Normalmente solemos tener en cuenta una serie de cuidados básicos para nuestro pelo, como son utilizar el champú adecuado, tener especial cuidado con los tintes o con los productos que usamos, restringir el uso del secado o la plancha… Pero muy pocas son las mujeres que son conscientes de que un agua demasiado caliente a la hora de lavar el pelo tampoco es beneficiosa para la salud del cabello.

Basta con observar que el secador y las planchas son los aparatos con los que más cuidado hay que tener, ya que su abuso puede producir que el pelo se rompa con más facilidad.

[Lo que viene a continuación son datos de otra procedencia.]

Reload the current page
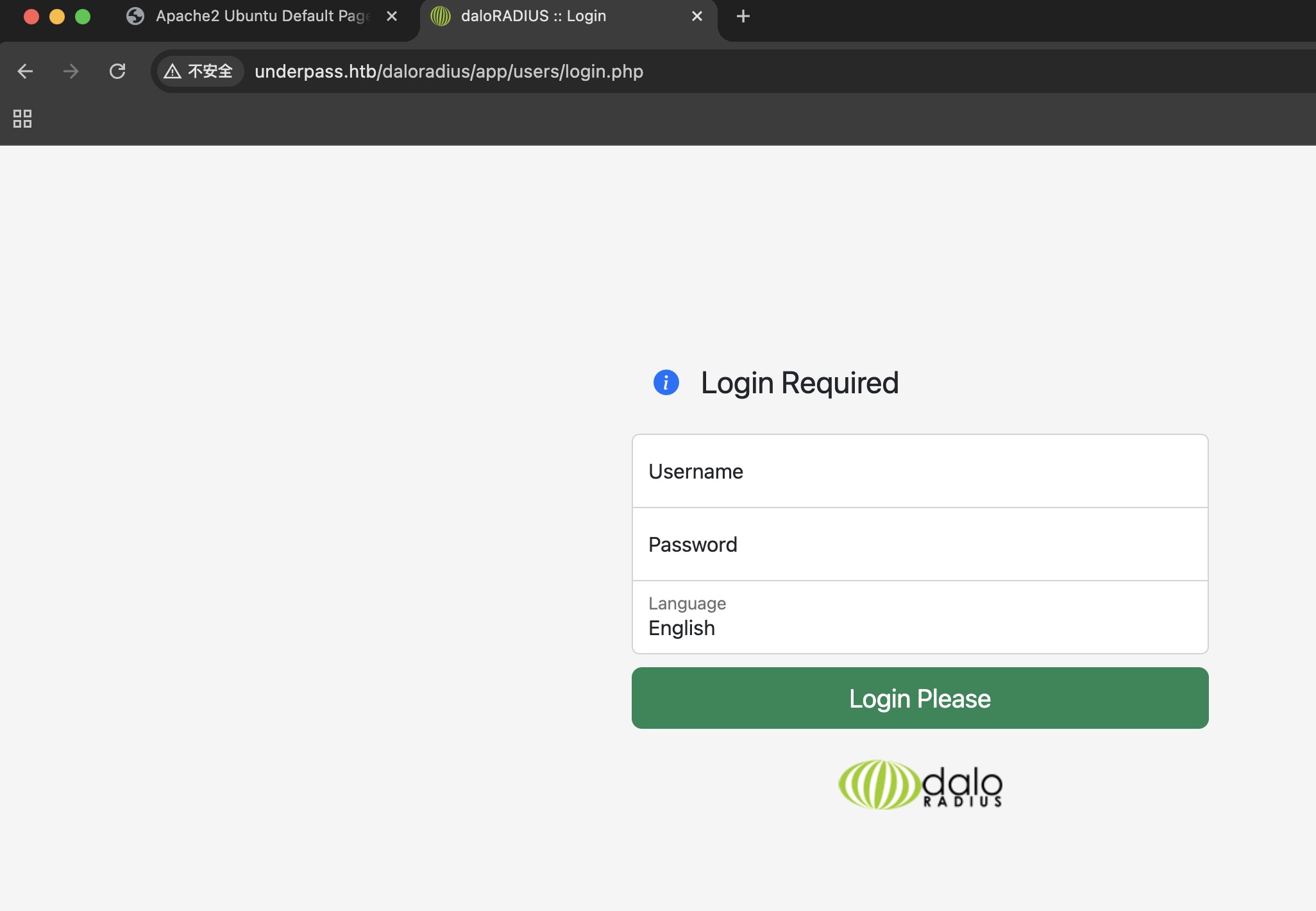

Esto se debe fundamentalmente a las altas temperaturas que se aplican directamente sobre el cabello,. Lo mismo sucede a la hora del lavado, la aplicación directa de altas temperaturas en el pelo no es para nada beneficiosa.

Un agua demasiado caliente hace que las cutículas del pelo se abran, favoreciendo la pérdida de la hidratación necesaria para la correcta salud del cabello. Esta pérdida de hidratación provoca que el pelo esté más reseco, por lo que será más propenso a que se quiebre, provocando así un mayor riesgo de caída. Igualmente, perderá su brillo y será menos sedoso, más áspero al tacto y, lo más problemático, perderá resistencia. Por tanto, no es nada recomendable lavarse el pelo con agua demasiado caliente, lo ideal es que se haga con agua tibia, tanto durante el lavado como durante el aclarado.

Y al igual que las altas temperaturas del agua ocasionan trastornos capilares, lo mismo sucede con el sol. Siempre es recomendable contar con una mascarilla o una loción protectora solar para los días que las temperaturas sean más elevadas o para aquellos días que vayamos a pasar varias horas en el campo o en la playa.